Extracted data »
■ ■ ■ ■
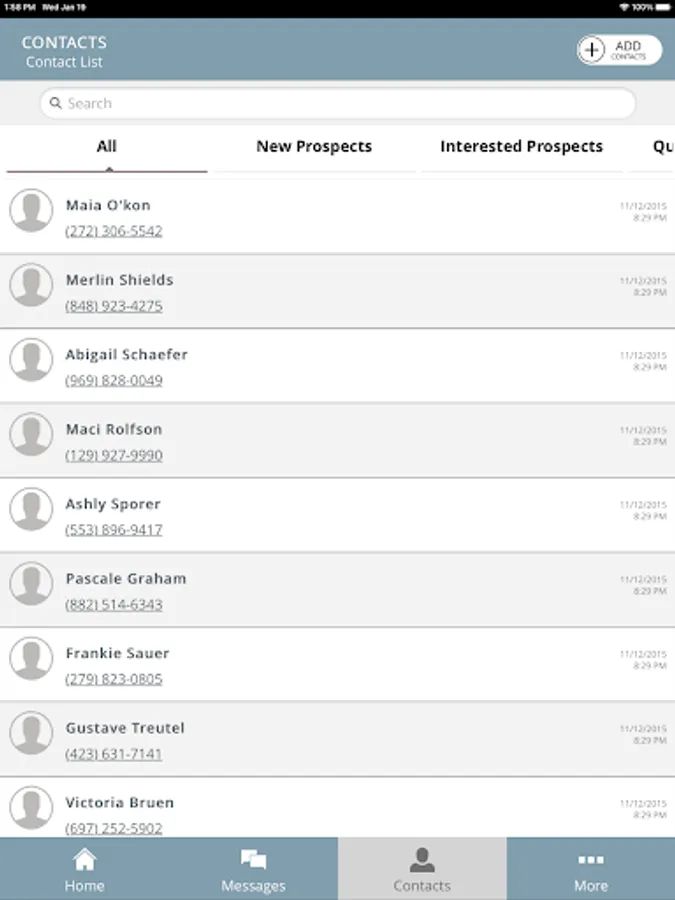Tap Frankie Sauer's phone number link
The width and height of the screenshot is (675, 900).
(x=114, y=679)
■ ■ ■ ■
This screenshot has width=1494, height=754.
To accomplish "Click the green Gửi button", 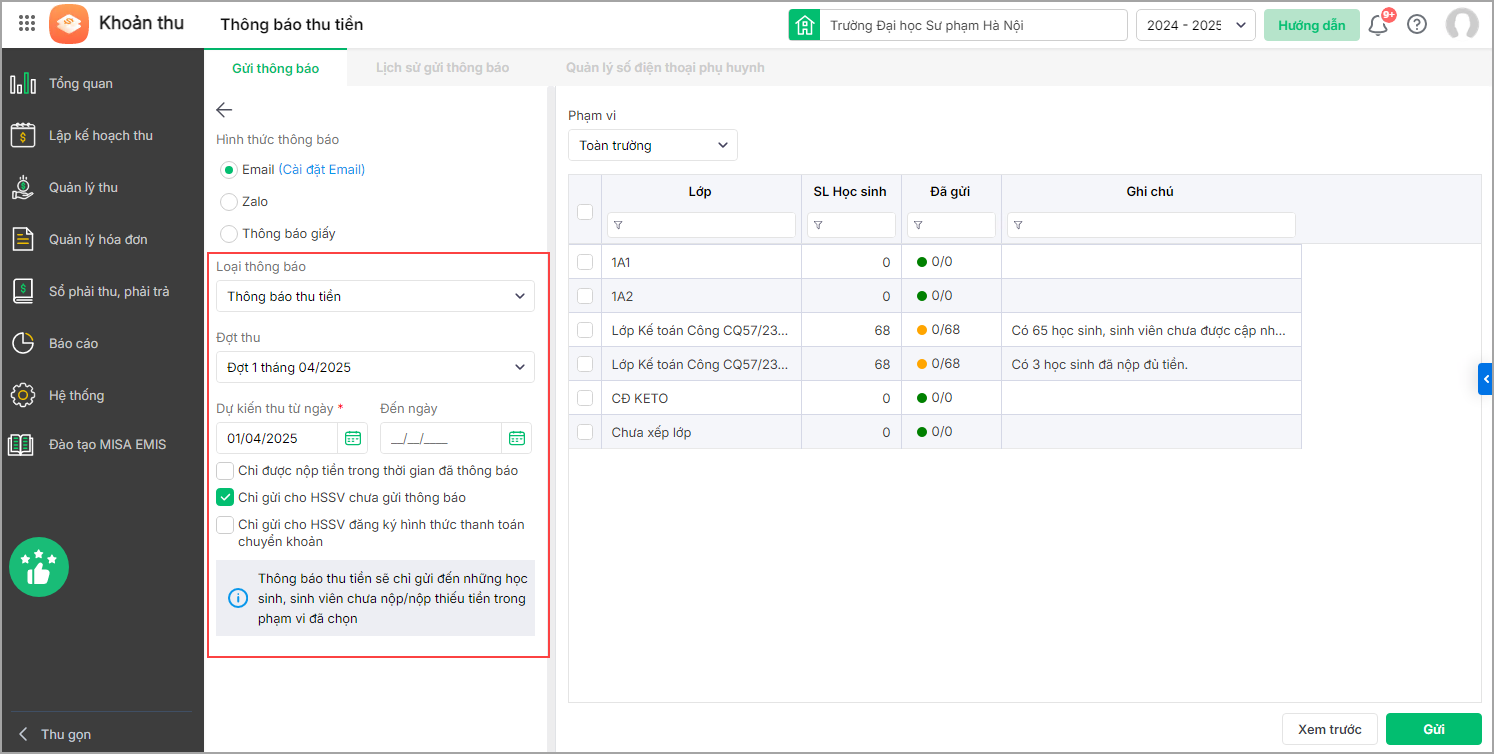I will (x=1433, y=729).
■ ■ ■ ■
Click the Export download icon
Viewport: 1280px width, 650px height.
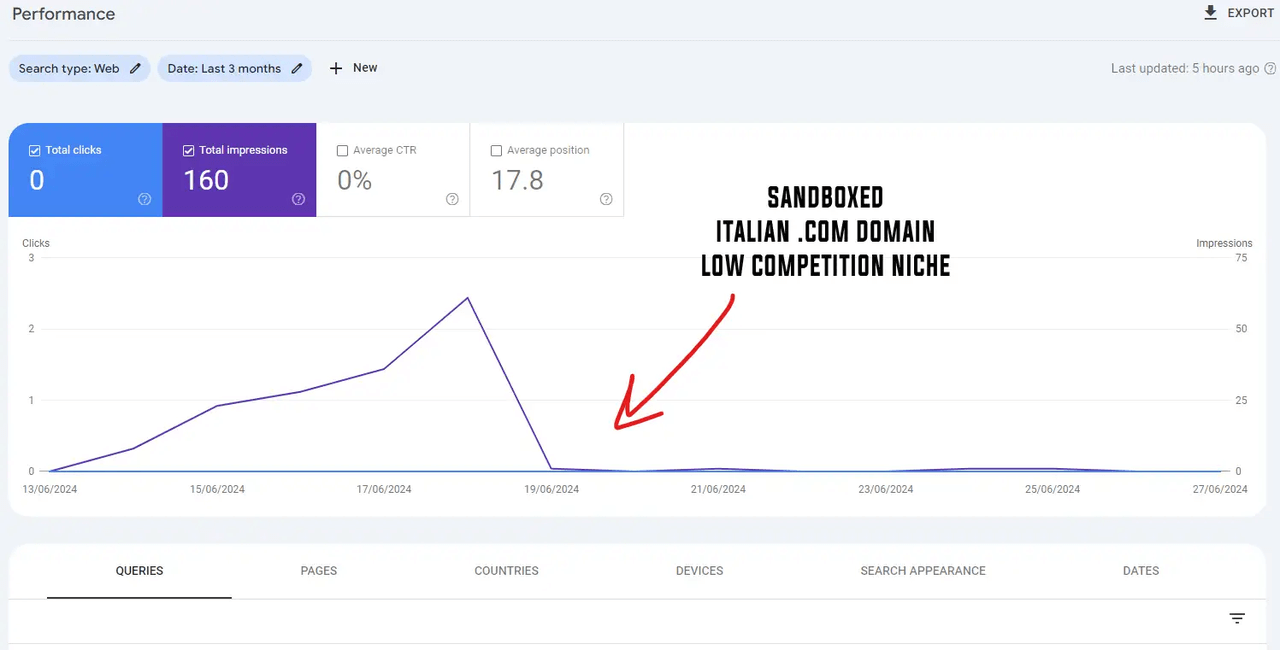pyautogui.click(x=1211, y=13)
■ ■ ■ ■
Given instruction »
Rewrite the entries from the line with "Tap Frankie Sauer's phone number link" to the line with "(x=114, y=679)" with "phone number" switched to "email address" and everything else left as it is. Leave the pictures out.

Solution for this problem »
Tap Frankie Sauer's email address link
The width and height of the screenshot is (675, 900).
(x=114, y=679)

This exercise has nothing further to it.